By 2012, it was clear that the UK was going to withdraw from direct combat operations in Afghanistan by 2014. However, in devising schemes to support former Afghan LES, the overweening strategic imperative to reduce net immigration remained operative, and this is evident in the schemes’ design. Two schemes were produced: the Redundancy or Ex Gratia Scheme (EGS), originally a series of redundancy options for those still serving, and the Intimidation Scheme. The latter was roundly criticised by the House of Commons Defence Committee, but it was also notable just how limited in scope the EGS was.

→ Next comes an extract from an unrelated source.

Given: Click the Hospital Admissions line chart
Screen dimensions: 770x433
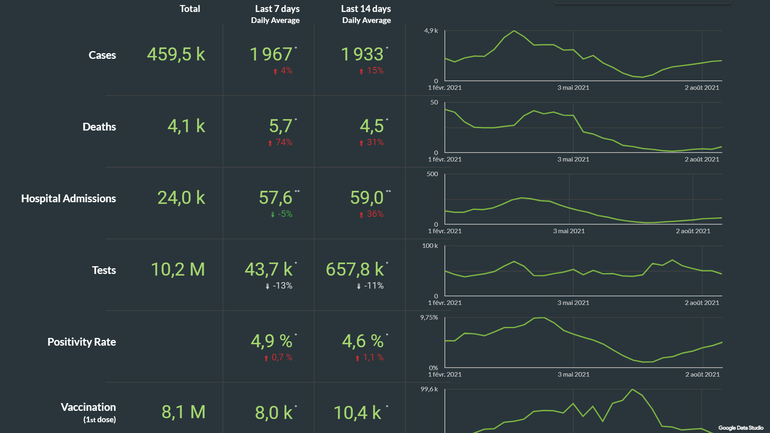Looking at the screenshot, I should [581, 199].
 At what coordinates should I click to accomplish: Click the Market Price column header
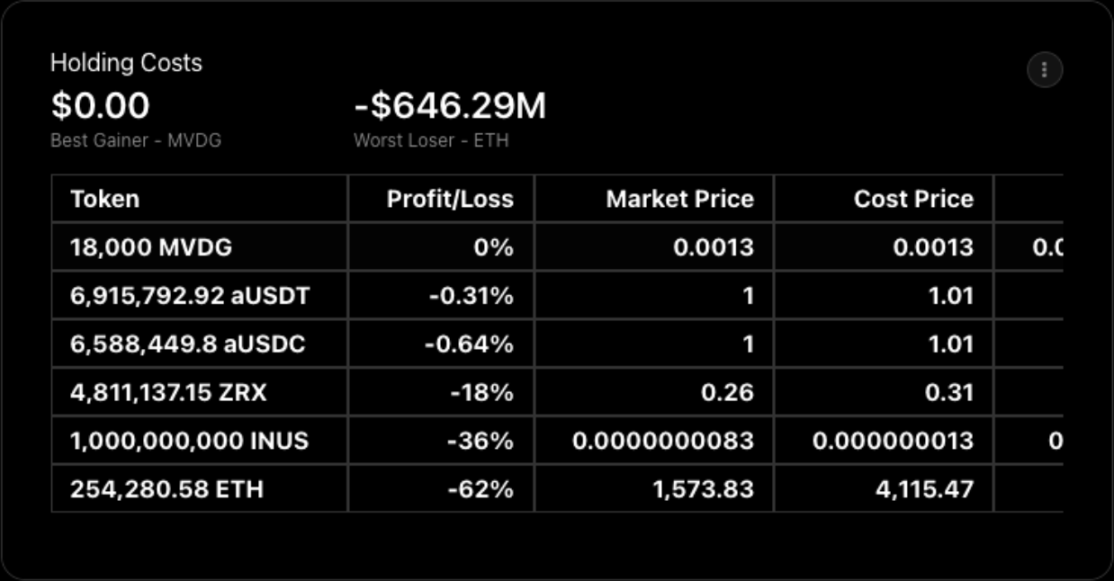coord(679,199)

The possibility of relocation to the UK for interpreters was included, but only if they had served in Helmand between 11 December 2012 and 11 December 2013; all other service, no matter how dangerous or long-lasting, did not count. The deliberate net effect was to severely limit the number of people who were eligible to relocate; of the 2,500 interpreters employed between 2001 and 2013, probably no more than 500 were eligible for relocation by default. The remainder were supposed to be supported by the Intimidation Scheme and, while there was a theoretical possibility that someone subject to that scheme might be relocated to the UK, from 2014 until the scheme was replaced in April this year, only one interpreter was relocated. In short, the strategic policy intent was well and truly fulfilled.

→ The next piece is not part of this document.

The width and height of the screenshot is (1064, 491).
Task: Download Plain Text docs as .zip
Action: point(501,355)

To be sure, there were changes. The then Defence Secretary Gavin Williamson declared in 2018 that he would allow a further 50 interpreters in, but this was in direct response to the Windrush scandal revelations, in which a number of long-term residents of the UK were suddenly denied settled status and citizenship. He made the declaration at the weekend to a newspaper first, and hadn’t consulted with his officials. It was a political knee-jerk reaction – albeit a welcome one – but it made no difference to the overall policy, and showed well the context in which that policy had been written.

The Denouement

Significant change has only occurred in the last six months with the launch of the Afghan Relocations and Assistance Policy in April 2021, shifting the policy from what Julian Lewis – the former Chair of the Defence Select Committee – had criticised as a 'relocation in extremis’ policy to a 'relocation by default' option for ‘those who worked or work for HMG in exposed meaningful enabling roles’. An amendment to the EGS was also issued in December 2020. On 1 June 2021, the government announced that the prime minister had agreed that the Ministry of Defence, the Home Office and the Ministry of Housing, Communities and Local Government will now ‘rapidly accelerate applications through the policy’ in light of the imminent withdrawal. At the beginning of July we saw the first flight under the new policy, with 30 arrivals, but the pace and scale seem painfully slow for what may be a major movement of people – up to 3,000 LES and their families – against what is now a rapidly deteriorating situation.

The consequences of leaving things too late are known. French President Emmanuel Macron asked whether the former French interpreters were likely to become ‘Les Harkis Nouvelles’ – a reference to the North Africans who supported the French colonial administration, only to be abandoned to a cruel fate when France decided to relinquish its colonies. As Afghanistan is unlikely to be the last significant overseas deployment by the British Armed Forces, it is worth recalling the convoluted evolution of this policy, which is not yet over. The answer to the question, ‘when does it end?’ appears to be ‘never’.

Simon Diggins served as the UK Defence Attaché in Kabul from 2008–10.

The views expressed in this Commentary are the author’s, and do not represent those of RUSI or any other institution.